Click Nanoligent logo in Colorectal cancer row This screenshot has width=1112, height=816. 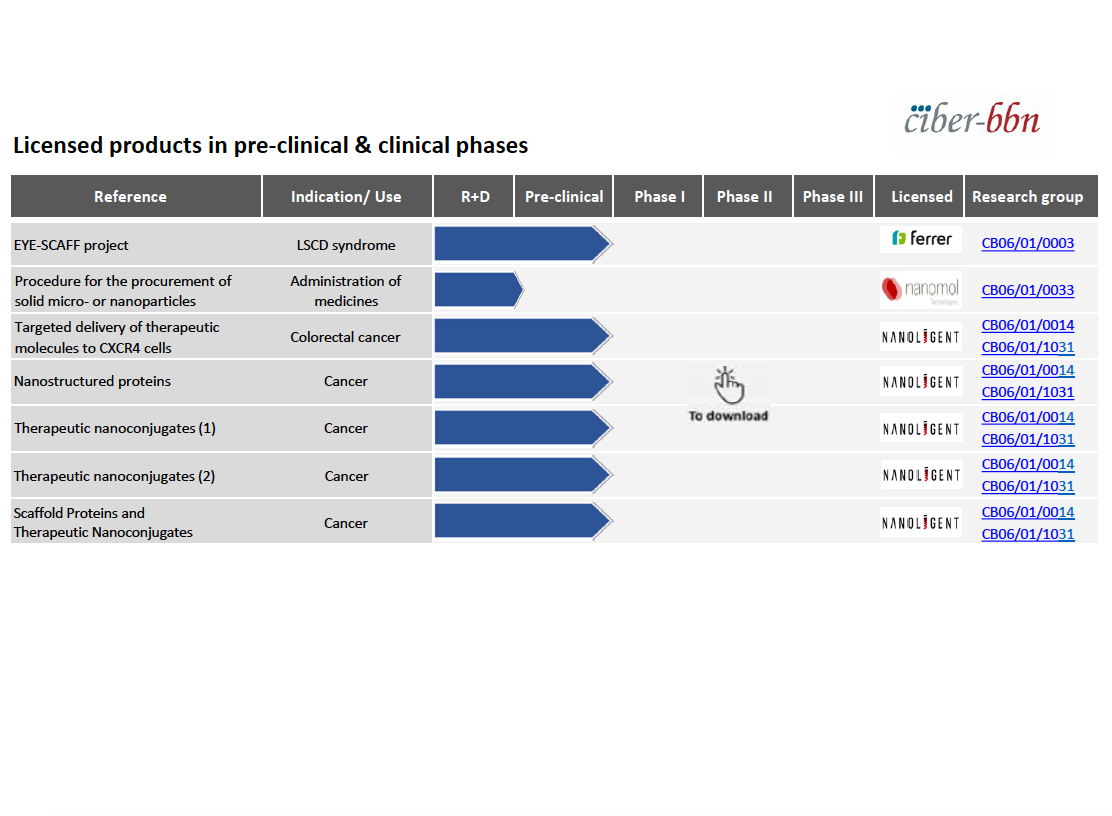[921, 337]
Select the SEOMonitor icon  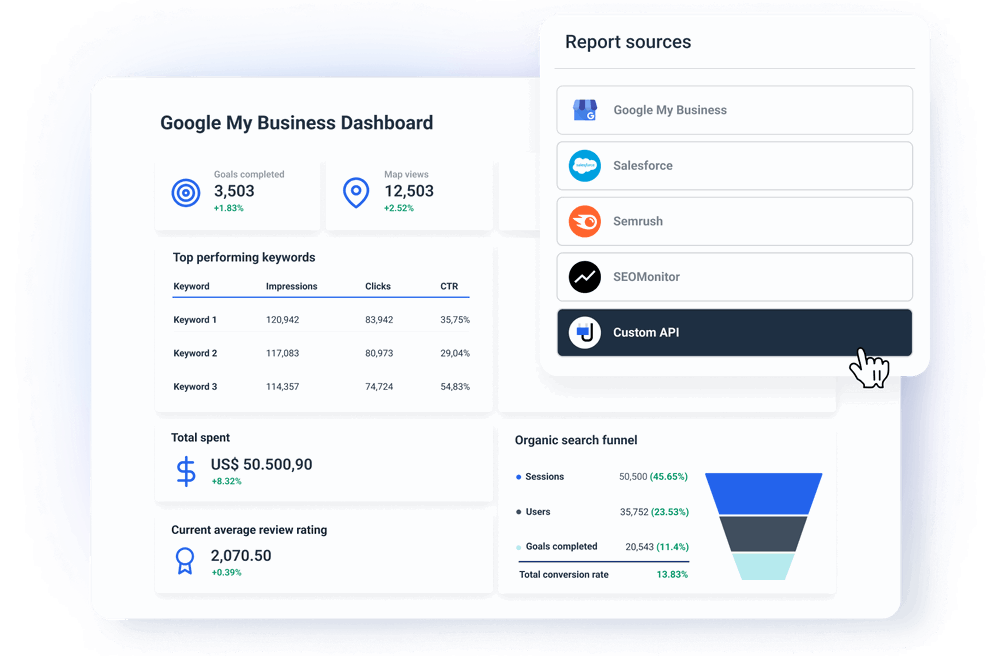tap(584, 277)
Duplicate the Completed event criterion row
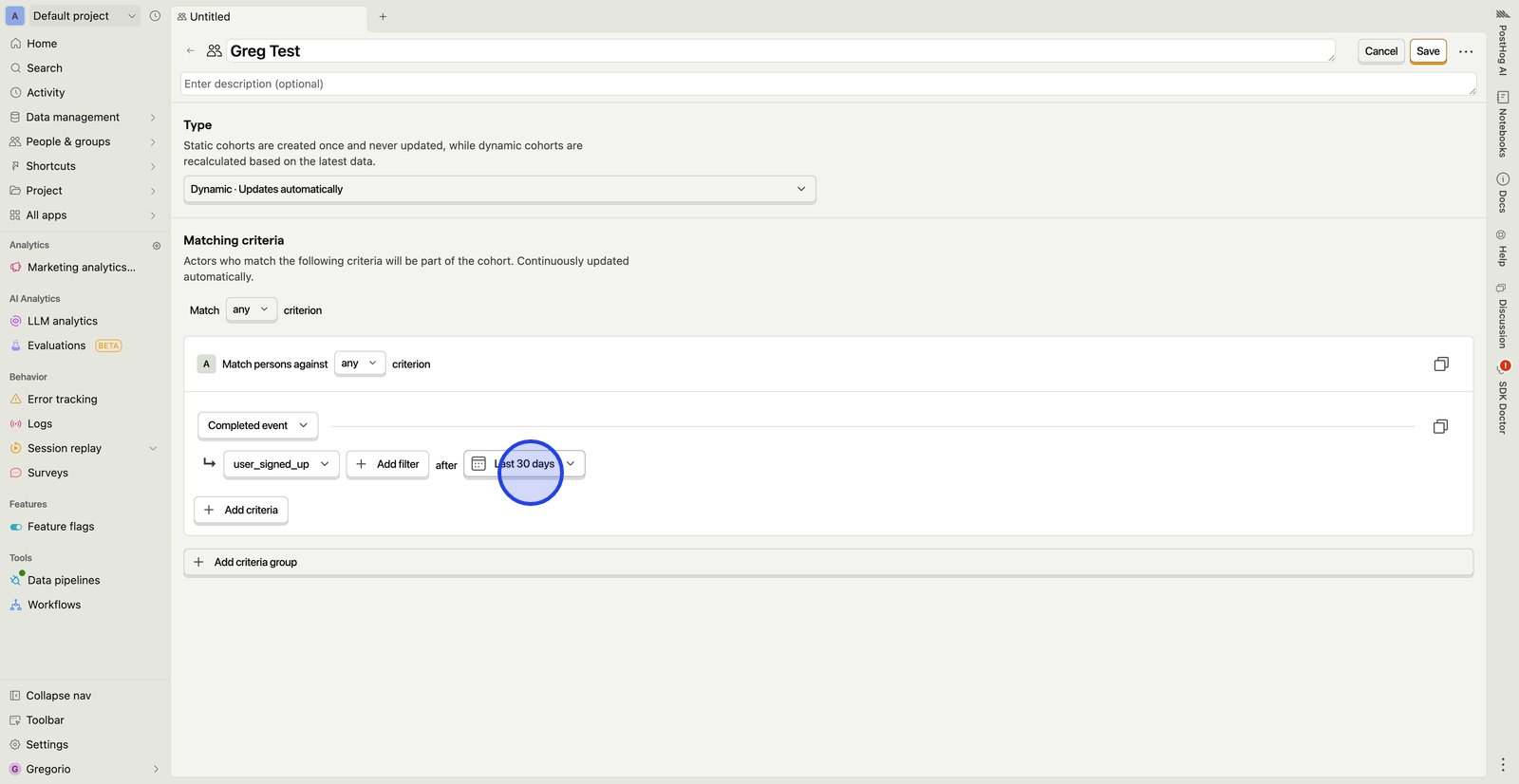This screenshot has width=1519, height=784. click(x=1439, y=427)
# # # #
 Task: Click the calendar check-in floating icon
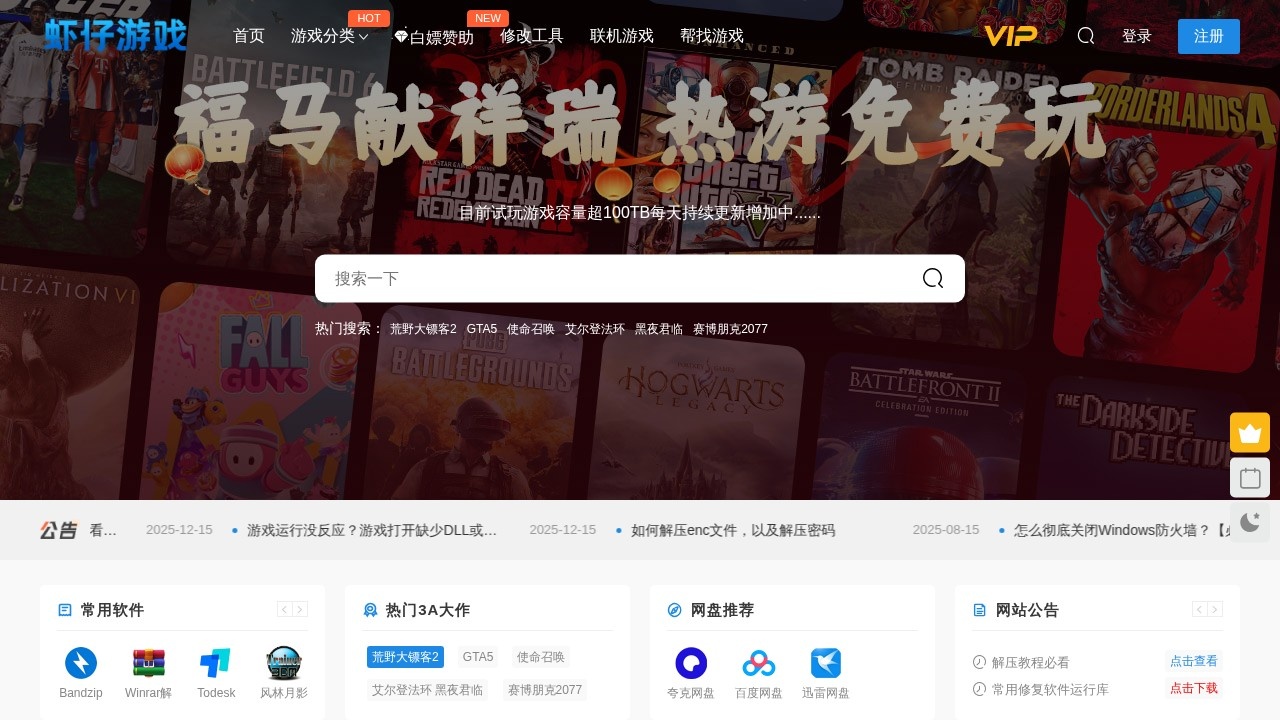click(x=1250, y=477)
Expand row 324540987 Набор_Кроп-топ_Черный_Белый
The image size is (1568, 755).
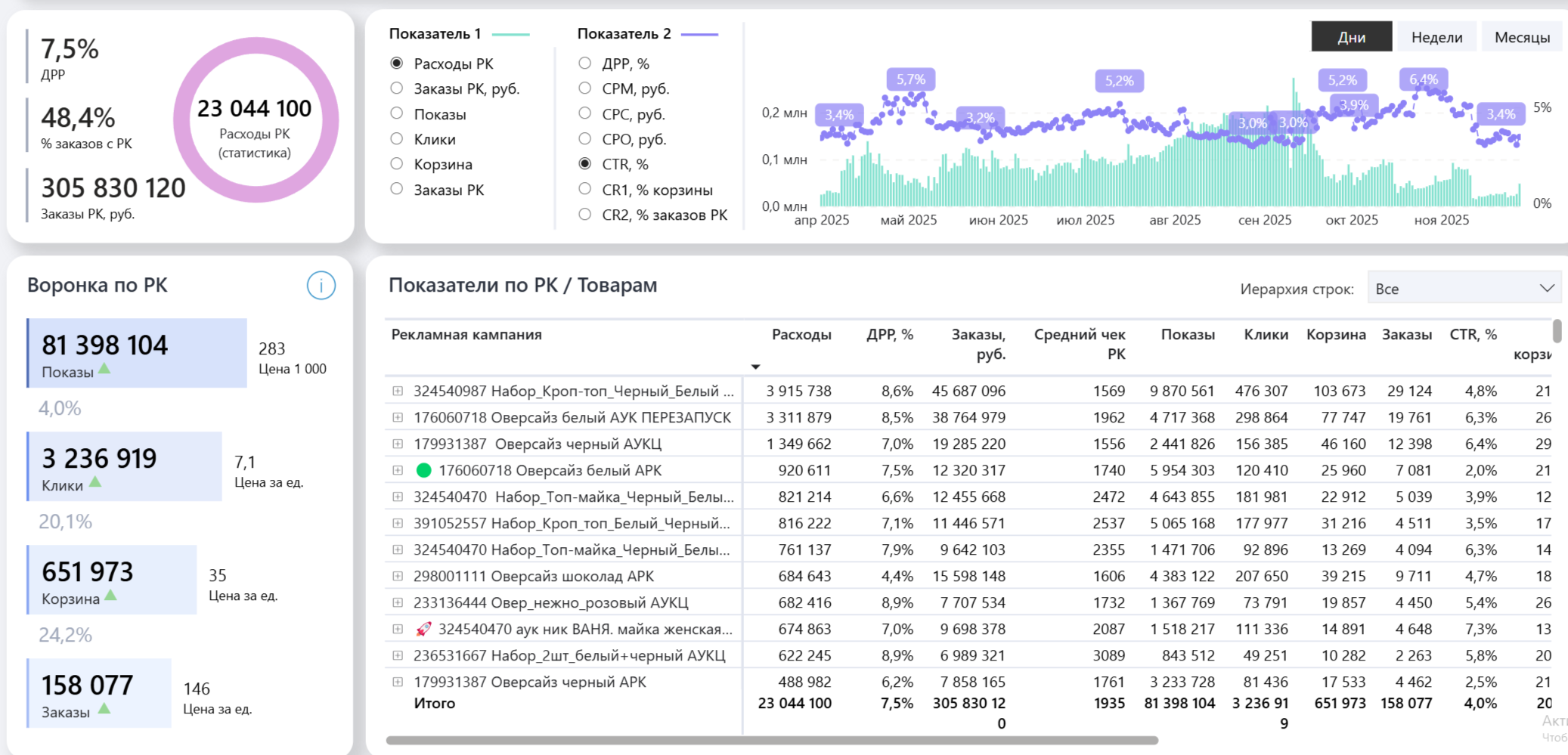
# # # #
__WHAT NEEDS TO BE DONE__. Beginning with the line above that contains "Task: Click the" and ending with the line that contains "The image size is (1568, 755).", quote each line exactly, keeping out the pictures.

__ANSWER FOR THE TASK__.
 Task: Click the calendar check-in floating icon
click(x=1250, y=477)
Expand row 324540987 Набор_Кроп-топ_Черный_Белый
The image size is (1568, 755).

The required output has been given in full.